Cambridge-based quantum engineering company Riverlane is at the heart of two related initiatives to troubleshoot problems and advance risk-free adoption worldwide.
It has head-hunted leading scientist Dr Earl Campbell to accelerate efforts to solve quantum error correction and only last month joined an influential consortium to build error corrected quantum processor.
As head of architecture, Dr Campbell will lead technical development to support the operating system for fault-tolerant quantum computers.
He joins Riverlane from Amazon Web Services Quantum Computing group, and has held a number of academic positions over the past 16 years. His game-changing efforts include leading contributions to quantum error correction, fault-tolerant quantum logic and compilation and quantum algorithms.
He has also made pioneering contributions to random compilers, including the qDRIFT algorithm, which is the only known efficient method for simulating systems with highly complex interactions.
Additionally, while working with IBM and University College London, Earl contributed to the development of near-Clifford emulators that were integrated into Qiskit – IBM’s open-source software development kit for quantum computers.
At Amazon Web Services he was a leading contributor to its paper proposing a novel quantum computing architecture and established a team working on quantum algorithms.
At Riverlane he will be working alongside leaders who have joined from Microsoft, ARM, Samsung, Intel and the White House! Backed by some of Europe’s leading venture-capital funds and the University of Cambridge, Riverlane is bringing together leading talent from the worlds of business, academia, and industry to design its modular operating system to work with all hardware providers, whatever the type of qubit.
Riverlane has already partnered with a third of the world’s quantum computing hardware companies, and has successfully tested Deltaflow.OS with multiple hardware approaches, including trapped ions and superconducting circuits.
Dr Campbell said: “Error correction is the next defining challenge in quantum computing and we will need to deliver fast, effective software to solve it.

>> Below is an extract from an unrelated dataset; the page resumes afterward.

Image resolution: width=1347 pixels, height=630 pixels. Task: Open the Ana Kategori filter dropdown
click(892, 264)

Over the past 16 years, I have been tackling questions like this as an academic and I’m looking forward to putting theory into practice.

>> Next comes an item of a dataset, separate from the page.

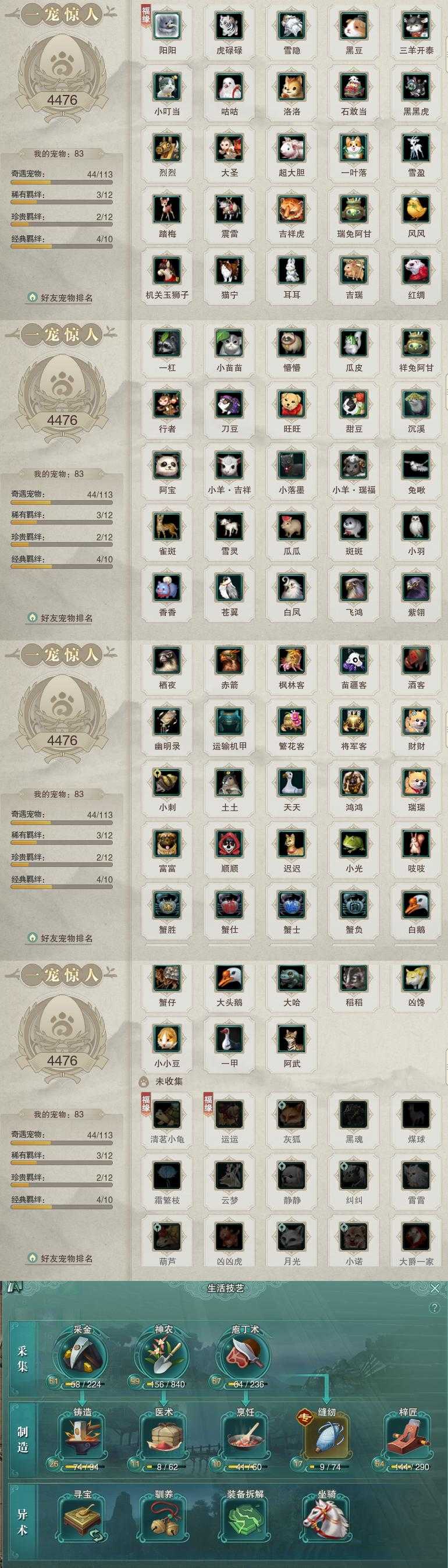Click the 未收集 section header
This screenshot has height=1568, width=448.
[169, 1082]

“I’ve followed Riverlane since its early days and I’ve always been drawn to challenging work with the promise of delivering widespread social and commercial impact. I’m excited to join a diverse team with a proven track record in developing software used by hardware companies around the world.”
Steve Brierley, CEO and founder of Riverlane added: “Solving error correction will be key to unlocking quantum usefulness across a range of foundational challenges, including clean energy, drug discovery, material science, and advanced chemistry.
“We’re delighted that Earl is bringing his world-class expertise in this challenge to the Riverlane team to accelerate our efforts and unlock the potential of this technology.”
Just before Christmas, Riverlane joined a £7.5 million consortium to build an error corrected quantum processor – working with a range of UK partners, including Rolls-Royce – to apply this toward new applications in the aerospace industry. The funding comes via the UK government’s National Quantum Technologies Programme.
The project, led by quantum computer manufacturer Universal Quantum, calls on Riverlane’s software and expertise to tackle quantum error correction on a trapped-ion quantum computer.
Error correction is a crucial step in unlocking the promise of ‘fault tolerant’ quantum computers capable of a range of transformative applications, and is at the core of everything Riverlane does.
The work with Rolls-Royce will explore how quantum computers can develop practical applications toward the development of more sustainable and efficient jet engines.
This starts by applying quantum algorithms to take steps to toward a greater understanding of how liquids and gases flow, a field known as ‘fluid dynamics’. Simulating such flows accurately is beyond the computational capacity of even the most powerful classical computers today.
The consortium also includes: academic researchers from Imperial College London and the University of Sussex; the Science and Technology Facilities Council (STFC) Hartree Centre; supply chain partners Edwards, TMD Technologies and Diamond Microwave; and commercialisation and dissemination experts Sia Partners and Qureca.
Fluids behave according to a famous set of partial differential equations called the Navier-Stokes equations, the solutions to which are important for aircraft and engine design, as well as understanding ocean currents and predicting the weather.
Classical computers can take months or even years to solve some types of these equations but recent research has shown that quantum computers could find the solutions much more quickly.